TASK PROMPT: Every line of the records must be repeated exactly; pictures stay out.

________________________________________

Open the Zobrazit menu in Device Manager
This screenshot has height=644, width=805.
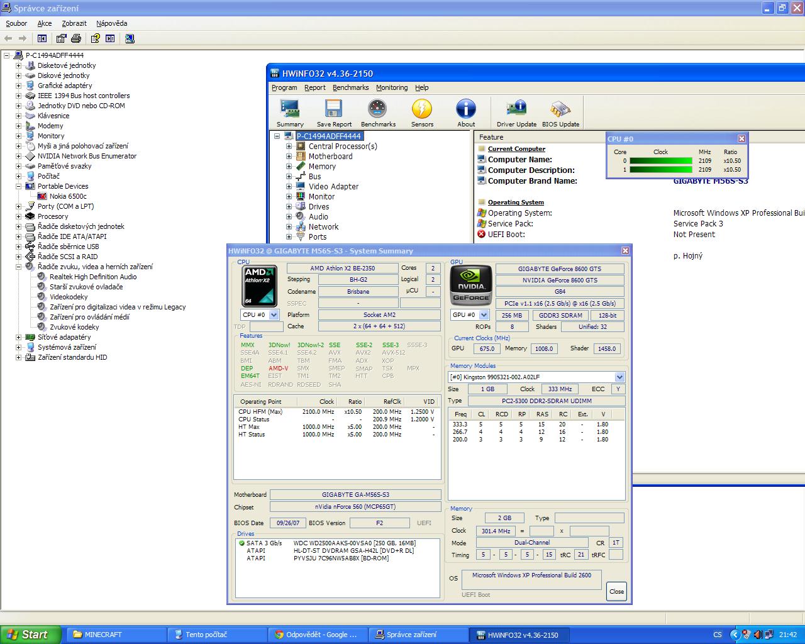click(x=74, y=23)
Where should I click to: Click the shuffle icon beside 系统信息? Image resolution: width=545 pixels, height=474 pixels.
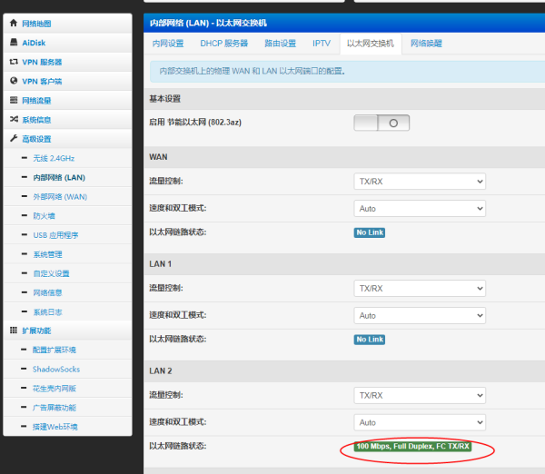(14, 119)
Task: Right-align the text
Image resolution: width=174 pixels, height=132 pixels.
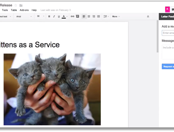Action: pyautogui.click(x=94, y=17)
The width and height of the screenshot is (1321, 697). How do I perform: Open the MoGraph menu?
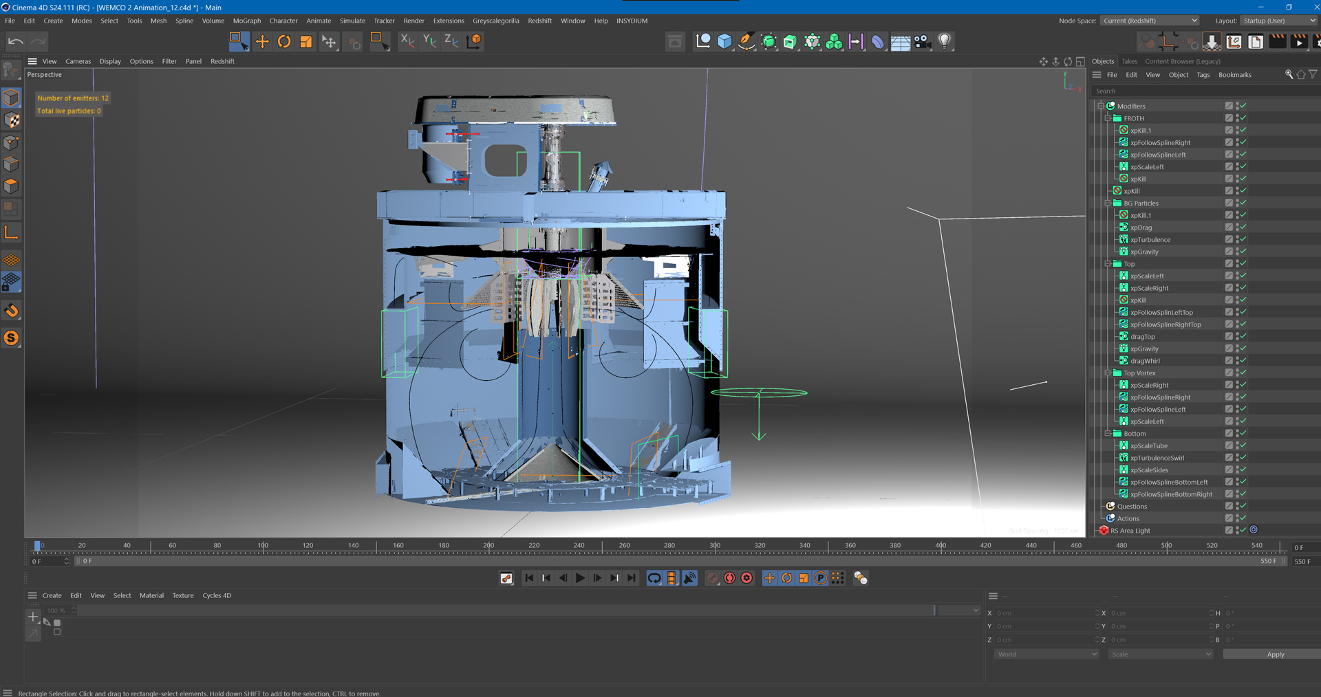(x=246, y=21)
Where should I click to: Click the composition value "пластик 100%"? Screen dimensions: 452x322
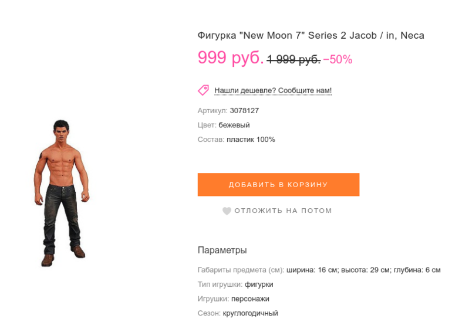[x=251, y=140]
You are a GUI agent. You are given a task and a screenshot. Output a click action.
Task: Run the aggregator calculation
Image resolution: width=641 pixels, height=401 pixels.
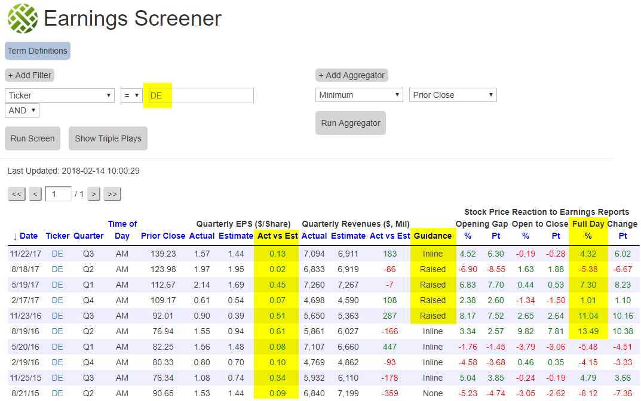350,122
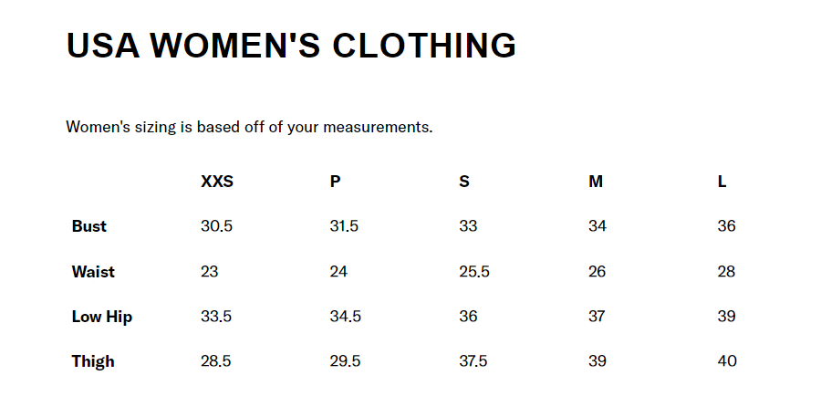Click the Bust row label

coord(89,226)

________________________________________

SOLUTION TO THIS EXERCISE:
Open the Zobrazit menu in Device Manager
This screenshot has height=644, width=805.
click(x=74, y=23)
Where should I click to: Click the shuffle icon beside 系统信息? Image resolution: width=545 pixels, height=474 pixels.
(14, 119)
Task: Right-align the text
Image resolution: width=174 pixels, height=132 pixels.
Action: pyautogui.click(x=94, y=17)
The width and height of the screenshot is (1321, 697). How do I perform: Open the MoGraph menu?
(x=246, y=21)
Where should I click to: Click the composition value "пластик 100%"? Screen dimensions: 452x322
[x=251, y=140]
You are a GUI agent. You are given a task and a screenshot. Output a click action.
Task: Run the aggregator calculation
Image resolution: width=641 pixels, height=401 pixels.
350,122
Click the Bust row label

coord(89,226)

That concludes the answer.